だが、これだけでは勝てない事はさっきの光景を見て、分かっている。
それを理解しているのか、男の身体は小刻みに震えていた。
少女は呆然と、麻生を見つめている。
麻生はゆっくりと男に近づいていく。
近づいてくる麻生を見て、男は後ずさりする。
恐怖に耐え切れなくなったのか、後ろを振り返り、路地裏の奥へと逃げていく。
麻生は地面に落ちている、刃の無いナイフの拾う。
それを男に向かって投げつける。
凄まじい勢いで飛んでいき、男の後頭部にヒットする。
後ろからの衝撃を受けた男は、前に倒れ、そのまま動かなくなった。

「あ~、疲れた。」

心底、だるそうな顔をしながら麻生はそう言った。

「あ、貴方は、あの時ぶつかった人。」

「覚えていたのか。
 それなら、話は早い。」

「財布を取り戻しに来たのですか?」

「いや、全然。」

その言葉を聞いて、少女は首を傾げる。

「さっき、あの男達にそう言っていたじゃないですか!」

「そう言ったかもしれないが、あんなの口実に過ぎない。
 実際、俺の財布じゃないしな。」

「じゃあ、どうして助けてくれたのですか?」

「お前のさっきの会話に興味を持ったからだ。

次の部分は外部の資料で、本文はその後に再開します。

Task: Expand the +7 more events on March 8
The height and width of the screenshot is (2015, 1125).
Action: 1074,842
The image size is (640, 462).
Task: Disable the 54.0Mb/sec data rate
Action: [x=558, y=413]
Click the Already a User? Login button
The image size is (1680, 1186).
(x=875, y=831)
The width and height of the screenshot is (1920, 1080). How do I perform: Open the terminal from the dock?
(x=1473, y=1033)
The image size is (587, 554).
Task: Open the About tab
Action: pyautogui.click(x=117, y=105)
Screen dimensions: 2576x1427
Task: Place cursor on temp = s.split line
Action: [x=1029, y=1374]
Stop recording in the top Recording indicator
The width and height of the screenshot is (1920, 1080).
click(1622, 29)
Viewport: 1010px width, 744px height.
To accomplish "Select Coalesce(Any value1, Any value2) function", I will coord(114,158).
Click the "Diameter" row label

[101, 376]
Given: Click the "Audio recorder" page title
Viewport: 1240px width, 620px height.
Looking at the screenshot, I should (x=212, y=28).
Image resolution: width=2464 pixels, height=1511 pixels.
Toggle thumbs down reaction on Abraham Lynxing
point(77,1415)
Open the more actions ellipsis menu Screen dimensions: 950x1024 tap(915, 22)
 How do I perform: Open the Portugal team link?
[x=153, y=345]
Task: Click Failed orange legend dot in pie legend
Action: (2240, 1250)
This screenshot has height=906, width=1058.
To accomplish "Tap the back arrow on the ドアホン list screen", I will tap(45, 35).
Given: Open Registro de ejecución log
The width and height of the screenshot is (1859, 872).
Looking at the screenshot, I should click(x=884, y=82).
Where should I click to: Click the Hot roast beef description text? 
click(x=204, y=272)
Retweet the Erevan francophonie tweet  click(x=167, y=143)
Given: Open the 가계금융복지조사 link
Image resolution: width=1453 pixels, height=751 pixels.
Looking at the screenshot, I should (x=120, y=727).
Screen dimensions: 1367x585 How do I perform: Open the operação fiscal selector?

」

「会話ですか?」

その時、麻生の携帯が鳴り響く。
画面を見ると、通話の主は上条だ。
麻生は通話ボタンを押す。

「何だ?」

「もう少しだけ、探すのを手伝ってくれないか?」

先程、麻生が手伝わないと言ったのを聞いて、電話してきたのだろう。
インデックスと上条だけでは、捜索範囲は限られてくる。
なので、一人でも頭数が欲しいのだろう。
それを聞いて、麻生はチラリと少女に視線を向け、言う。

「ああ、その事だが、見つけたぞ。」

「ほ、本当か!?
 今、どこにいる!?」

「少し説明しづらいな。
 さっき、俺達が集まっていた場所で落ち合おう。」

「分かった!
 すぐに向かう!」

そう言って通話が切れる。
少女は黙って麻生を睨んでいる。

「もちろん、ついて来てもらうぞ。」

麻生はそう言って、少女に背を向け、路地裏を出て行く。
少女は一瞬、逃げようかと考えたが、無駄だと考えたのか黙って麻生について行くのだった。